Corey Nathan Peters  (born 12 July 1983) is a New Zealand alpine skier and Paralympic medalist. He has represented New Zealand at three Paralympics.

Career
He won a gold medal at the 2022 Winter Paralympic Games in the sitting downhill event. Peters described his gold medal-winning run as  "probably the run of my life." Less than 24 hours later Peters won a silver medal in the super G sitting event. Peters said that picking up the two medals was more than he expected. "Definitely, I think I have exceeded my own expectations," he said.

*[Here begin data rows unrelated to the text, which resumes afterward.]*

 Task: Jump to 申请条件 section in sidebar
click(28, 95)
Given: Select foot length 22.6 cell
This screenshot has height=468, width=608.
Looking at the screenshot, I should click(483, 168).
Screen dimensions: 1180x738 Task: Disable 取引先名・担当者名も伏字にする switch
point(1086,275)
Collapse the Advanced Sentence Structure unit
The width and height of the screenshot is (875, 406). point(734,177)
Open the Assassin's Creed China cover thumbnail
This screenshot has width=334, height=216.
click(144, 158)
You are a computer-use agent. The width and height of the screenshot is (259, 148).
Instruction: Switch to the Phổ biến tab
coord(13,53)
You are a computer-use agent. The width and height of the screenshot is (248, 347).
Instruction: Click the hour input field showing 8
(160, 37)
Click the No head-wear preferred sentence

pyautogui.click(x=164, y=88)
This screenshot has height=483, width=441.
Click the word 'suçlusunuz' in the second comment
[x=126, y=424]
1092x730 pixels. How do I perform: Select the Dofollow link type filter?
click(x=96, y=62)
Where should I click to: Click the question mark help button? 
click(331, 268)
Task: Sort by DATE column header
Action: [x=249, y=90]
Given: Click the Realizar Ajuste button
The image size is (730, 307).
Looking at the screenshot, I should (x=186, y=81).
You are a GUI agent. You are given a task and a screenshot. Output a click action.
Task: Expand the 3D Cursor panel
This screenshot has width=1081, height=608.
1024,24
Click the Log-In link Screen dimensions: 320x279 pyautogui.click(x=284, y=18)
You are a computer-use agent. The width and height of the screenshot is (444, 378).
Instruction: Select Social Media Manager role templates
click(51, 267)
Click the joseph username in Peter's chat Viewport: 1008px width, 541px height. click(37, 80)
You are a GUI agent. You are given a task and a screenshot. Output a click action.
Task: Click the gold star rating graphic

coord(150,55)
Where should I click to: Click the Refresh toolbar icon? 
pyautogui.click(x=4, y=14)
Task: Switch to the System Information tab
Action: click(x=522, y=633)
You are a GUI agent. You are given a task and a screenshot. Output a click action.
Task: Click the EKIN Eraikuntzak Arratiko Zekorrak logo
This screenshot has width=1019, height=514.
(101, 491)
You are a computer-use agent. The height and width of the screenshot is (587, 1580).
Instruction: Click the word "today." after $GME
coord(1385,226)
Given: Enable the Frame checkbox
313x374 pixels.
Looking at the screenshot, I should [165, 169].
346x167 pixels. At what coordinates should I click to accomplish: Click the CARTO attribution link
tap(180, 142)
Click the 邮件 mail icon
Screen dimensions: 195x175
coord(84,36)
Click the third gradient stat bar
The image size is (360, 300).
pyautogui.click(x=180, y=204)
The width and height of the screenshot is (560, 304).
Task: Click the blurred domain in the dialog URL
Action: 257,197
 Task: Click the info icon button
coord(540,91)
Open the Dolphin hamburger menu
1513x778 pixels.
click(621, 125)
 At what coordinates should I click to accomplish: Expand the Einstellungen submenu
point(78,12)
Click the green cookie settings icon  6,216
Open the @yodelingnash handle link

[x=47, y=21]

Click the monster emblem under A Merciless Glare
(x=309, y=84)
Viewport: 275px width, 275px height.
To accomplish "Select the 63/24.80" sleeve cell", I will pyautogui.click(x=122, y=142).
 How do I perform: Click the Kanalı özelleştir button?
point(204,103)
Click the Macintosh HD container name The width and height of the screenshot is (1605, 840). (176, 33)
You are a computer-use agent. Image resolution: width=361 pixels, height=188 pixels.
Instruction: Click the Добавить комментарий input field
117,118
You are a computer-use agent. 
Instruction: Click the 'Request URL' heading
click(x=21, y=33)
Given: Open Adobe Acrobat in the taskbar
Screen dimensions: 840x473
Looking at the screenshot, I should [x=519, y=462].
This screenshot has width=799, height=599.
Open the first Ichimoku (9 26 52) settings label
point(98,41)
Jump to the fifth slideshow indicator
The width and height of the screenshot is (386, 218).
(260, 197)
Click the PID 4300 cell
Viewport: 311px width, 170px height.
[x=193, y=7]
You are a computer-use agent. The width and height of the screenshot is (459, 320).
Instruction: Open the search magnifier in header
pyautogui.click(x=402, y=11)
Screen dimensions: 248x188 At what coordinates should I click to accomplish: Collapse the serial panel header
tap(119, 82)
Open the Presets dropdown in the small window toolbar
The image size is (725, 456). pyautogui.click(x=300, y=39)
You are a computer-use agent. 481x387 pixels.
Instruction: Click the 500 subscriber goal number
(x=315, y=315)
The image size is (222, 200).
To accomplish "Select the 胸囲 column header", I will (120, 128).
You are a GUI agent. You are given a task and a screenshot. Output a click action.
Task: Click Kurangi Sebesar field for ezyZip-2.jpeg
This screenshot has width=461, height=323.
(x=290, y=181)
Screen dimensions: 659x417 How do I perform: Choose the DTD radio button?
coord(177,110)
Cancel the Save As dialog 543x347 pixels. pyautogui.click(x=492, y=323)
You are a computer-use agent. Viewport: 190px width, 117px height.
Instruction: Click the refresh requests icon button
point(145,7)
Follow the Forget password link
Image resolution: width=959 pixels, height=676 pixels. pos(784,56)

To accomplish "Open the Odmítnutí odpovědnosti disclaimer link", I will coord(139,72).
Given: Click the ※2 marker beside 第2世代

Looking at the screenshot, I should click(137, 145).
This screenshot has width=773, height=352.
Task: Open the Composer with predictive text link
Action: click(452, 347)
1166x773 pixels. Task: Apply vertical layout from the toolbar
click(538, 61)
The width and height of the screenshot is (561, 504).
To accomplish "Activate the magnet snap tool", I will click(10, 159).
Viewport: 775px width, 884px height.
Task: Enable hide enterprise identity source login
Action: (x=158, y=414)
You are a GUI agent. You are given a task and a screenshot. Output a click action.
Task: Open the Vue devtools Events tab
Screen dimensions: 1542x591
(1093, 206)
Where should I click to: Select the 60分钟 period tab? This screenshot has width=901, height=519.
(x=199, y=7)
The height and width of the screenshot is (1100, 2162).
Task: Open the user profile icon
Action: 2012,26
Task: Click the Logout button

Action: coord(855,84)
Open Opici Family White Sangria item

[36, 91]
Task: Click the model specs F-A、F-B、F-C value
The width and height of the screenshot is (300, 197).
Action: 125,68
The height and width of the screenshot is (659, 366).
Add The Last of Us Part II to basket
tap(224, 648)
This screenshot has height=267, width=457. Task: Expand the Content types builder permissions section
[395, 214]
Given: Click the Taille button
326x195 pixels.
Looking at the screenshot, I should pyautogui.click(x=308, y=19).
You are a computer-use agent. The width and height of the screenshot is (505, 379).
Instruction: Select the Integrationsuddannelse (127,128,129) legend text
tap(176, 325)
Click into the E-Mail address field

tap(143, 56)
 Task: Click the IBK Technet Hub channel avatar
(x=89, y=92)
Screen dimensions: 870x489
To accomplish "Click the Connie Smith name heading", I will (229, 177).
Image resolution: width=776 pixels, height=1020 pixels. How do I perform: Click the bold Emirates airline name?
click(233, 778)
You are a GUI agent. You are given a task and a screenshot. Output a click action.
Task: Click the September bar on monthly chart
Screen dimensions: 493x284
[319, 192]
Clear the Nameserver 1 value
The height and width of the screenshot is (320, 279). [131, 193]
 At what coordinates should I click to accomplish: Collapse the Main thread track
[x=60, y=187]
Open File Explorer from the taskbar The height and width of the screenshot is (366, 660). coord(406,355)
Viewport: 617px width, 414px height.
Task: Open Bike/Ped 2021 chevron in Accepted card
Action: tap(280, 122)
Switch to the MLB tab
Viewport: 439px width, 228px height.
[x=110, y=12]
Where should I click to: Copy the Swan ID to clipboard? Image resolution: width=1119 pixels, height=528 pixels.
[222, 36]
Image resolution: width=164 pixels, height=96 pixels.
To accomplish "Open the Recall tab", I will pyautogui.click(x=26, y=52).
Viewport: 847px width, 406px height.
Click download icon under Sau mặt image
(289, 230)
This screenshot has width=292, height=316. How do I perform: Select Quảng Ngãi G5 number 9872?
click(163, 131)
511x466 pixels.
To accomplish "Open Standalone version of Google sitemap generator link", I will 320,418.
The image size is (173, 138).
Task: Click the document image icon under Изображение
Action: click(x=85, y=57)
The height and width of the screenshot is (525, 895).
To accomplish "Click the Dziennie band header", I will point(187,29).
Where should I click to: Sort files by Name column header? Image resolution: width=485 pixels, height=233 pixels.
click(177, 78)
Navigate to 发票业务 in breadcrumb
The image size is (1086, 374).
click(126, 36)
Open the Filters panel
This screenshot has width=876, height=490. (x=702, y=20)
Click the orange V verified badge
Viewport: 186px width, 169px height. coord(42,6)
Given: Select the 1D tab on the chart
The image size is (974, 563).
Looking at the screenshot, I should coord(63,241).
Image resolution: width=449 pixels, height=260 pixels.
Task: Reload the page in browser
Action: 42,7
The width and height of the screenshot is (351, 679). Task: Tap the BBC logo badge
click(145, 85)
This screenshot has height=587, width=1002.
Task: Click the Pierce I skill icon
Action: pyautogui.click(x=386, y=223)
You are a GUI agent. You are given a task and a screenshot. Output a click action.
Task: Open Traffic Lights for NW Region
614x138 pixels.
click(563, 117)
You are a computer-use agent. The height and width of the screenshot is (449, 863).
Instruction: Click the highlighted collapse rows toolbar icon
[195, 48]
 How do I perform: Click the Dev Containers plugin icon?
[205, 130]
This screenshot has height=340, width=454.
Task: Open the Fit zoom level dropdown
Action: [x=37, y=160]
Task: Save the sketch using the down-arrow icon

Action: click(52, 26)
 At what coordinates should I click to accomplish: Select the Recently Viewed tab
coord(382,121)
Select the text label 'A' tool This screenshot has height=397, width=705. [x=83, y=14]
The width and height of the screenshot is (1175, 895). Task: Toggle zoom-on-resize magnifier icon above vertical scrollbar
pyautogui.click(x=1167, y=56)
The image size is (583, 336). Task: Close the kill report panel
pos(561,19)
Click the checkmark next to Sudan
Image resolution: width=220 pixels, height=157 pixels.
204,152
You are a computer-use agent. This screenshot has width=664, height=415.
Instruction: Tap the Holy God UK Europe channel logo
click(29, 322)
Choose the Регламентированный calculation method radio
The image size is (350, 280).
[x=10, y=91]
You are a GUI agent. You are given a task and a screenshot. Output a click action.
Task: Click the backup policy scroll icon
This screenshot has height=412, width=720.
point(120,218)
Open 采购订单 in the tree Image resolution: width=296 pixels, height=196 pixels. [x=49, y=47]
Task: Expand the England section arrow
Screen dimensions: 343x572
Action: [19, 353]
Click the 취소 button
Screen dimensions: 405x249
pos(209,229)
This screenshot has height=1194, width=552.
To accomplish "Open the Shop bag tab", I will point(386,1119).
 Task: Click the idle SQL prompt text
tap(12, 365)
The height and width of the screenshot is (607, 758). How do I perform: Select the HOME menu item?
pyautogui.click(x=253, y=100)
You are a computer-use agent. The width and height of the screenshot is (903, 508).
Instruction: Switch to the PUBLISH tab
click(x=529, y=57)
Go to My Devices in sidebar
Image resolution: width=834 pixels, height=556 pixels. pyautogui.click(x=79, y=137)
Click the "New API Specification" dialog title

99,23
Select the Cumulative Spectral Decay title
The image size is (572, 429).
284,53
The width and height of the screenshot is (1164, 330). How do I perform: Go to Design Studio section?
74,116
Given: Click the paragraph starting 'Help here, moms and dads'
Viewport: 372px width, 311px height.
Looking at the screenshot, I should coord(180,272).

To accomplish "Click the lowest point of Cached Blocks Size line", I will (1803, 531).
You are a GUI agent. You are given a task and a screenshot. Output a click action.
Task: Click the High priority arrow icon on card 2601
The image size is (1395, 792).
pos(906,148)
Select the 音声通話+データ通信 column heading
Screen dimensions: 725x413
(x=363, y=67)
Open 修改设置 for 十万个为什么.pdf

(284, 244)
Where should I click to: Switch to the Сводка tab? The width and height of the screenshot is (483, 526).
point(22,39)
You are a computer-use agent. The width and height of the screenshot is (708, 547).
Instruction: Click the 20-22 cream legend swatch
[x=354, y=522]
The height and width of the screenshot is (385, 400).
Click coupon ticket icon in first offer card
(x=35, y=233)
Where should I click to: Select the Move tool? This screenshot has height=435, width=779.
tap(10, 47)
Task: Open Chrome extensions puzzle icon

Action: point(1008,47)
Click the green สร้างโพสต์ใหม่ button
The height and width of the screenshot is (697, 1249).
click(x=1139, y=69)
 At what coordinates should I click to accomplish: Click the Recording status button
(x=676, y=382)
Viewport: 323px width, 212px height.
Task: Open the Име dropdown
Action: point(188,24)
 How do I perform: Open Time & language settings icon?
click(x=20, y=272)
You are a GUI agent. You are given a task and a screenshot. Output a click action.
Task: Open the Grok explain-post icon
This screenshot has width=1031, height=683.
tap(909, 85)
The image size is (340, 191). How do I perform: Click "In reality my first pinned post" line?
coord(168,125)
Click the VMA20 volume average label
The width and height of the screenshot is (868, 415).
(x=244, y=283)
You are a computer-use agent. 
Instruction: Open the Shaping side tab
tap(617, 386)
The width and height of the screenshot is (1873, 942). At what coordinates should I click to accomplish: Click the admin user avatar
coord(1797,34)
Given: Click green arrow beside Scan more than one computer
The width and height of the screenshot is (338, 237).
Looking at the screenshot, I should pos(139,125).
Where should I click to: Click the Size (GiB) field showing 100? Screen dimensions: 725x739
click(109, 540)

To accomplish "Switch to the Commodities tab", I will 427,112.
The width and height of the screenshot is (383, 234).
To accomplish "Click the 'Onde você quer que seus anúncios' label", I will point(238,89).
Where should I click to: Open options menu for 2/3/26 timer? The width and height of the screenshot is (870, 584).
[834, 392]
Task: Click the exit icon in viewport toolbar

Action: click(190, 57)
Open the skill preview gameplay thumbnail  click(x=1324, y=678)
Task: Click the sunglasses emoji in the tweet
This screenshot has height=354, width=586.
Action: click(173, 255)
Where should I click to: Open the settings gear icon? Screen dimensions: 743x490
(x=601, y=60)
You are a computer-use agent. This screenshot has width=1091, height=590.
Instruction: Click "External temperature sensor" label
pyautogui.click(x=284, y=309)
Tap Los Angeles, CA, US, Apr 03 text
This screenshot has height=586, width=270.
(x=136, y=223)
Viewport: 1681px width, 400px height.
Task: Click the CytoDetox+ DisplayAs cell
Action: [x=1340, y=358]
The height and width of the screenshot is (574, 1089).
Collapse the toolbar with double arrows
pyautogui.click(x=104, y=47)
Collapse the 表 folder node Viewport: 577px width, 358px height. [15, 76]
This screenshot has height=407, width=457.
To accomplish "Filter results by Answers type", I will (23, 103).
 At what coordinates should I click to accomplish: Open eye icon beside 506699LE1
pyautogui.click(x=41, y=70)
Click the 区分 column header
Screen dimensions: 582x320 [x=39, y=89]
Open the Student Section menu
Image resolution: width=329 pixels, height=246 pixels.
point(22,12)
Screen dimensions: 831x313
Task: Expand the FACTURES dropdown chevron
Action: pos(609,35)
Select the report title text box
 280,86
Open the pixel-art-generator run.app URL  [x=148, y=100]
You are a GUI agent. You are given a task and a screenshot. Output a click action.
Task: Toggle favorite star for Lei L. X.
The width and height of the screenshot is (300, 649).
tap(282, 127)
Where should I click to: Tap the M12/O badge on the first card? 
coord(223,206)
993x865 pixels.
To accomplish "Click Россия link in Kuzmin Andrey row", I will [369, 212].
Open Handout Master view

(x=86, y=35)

He had previously won a silver medal at the 2014 Winter Paralympic Games, and a bronze  medal at the 2018 Winter Paralympic Games.

Awards 
Peters was named Sportsperson of the Year at the Taranaki Sports Awards in 2015. He was also named Snow Sports NZ Overall Athlete of the Year and Adaptive Snow Sports Athlete of the Year in 2015 and 2014. Peters also won the overall Sportsperson award at the Taranaki Sports Awards in 2022.

Corey was named Para Athlete of the Year at the 60th ISPS Handa Halberg Awards for his Beijing 2022 performances.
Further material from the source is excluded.